As LACMA continues the final phases of its multi-years-long renovation, I can still envision Natalia Goncharova’s Archangel Michael (1910) where it long hung in the now demolished Ahmanson Building, overlooking Tony Smith’s explosive black sculpture, Smoke. Goncharova’s fiery portrait is a manifesto, re-envisioning traditional religious imagery with the visual intensity of Russian icon painting filtered through the radical aesthetics of early twentieth-century modernism. The composition is resplendent with warm colors—rich caramels, burnt orange, and scarlet red—capturing a dramatic moment of St. Michael as the triumphant heavenly warrior. The celestial warrior rides confidently forward, a directly reference to Revelation 12:7-9, portraying Saint Michael leading God’s army against the dragon in the apocalyptic battle between good and evil. Goncharova’s brilliant rendition captures the raw energy of the Russian avant-garde at the dawn of the 20th century while seeming to predict the social unrest that would unfurl less than a decade later with the 1917 Revolution.

The painting pulses with symbolic meaning drawn from traditional Byzantine and Russian religious art.
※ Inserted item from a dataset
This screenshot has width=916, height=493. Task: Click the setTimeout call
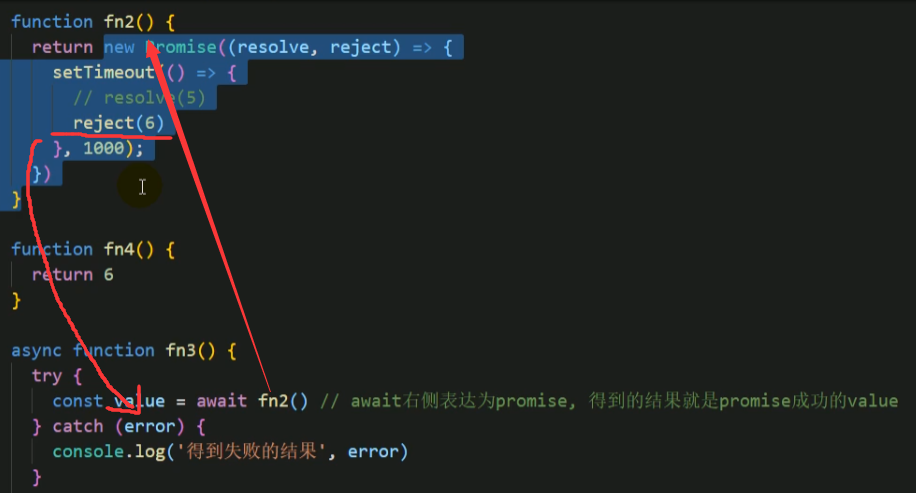click(103, 72)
Michael, whose name means “Who is like God?,” appears as heaven’s champion, the angel who cast Satan from Paradise. Goncharova depicts him in traditional warrior garb, but her treatment transforms conventional representation through her distinctive fusion of Neo-Primitivism, Cubo-Futurism, and folk art influences. The bold outlines and simplified forms recall lubok—Russian popular prints—while the spatial compression and fractured planes show her engagement with Cubism. While just three years later, Goncharova would famously declare, “I have passed through all that the West can offer… I now shake the dust from my feet and distance myself from the West,” the bold style here suggests her feet may still have borne some of that Parisian soot.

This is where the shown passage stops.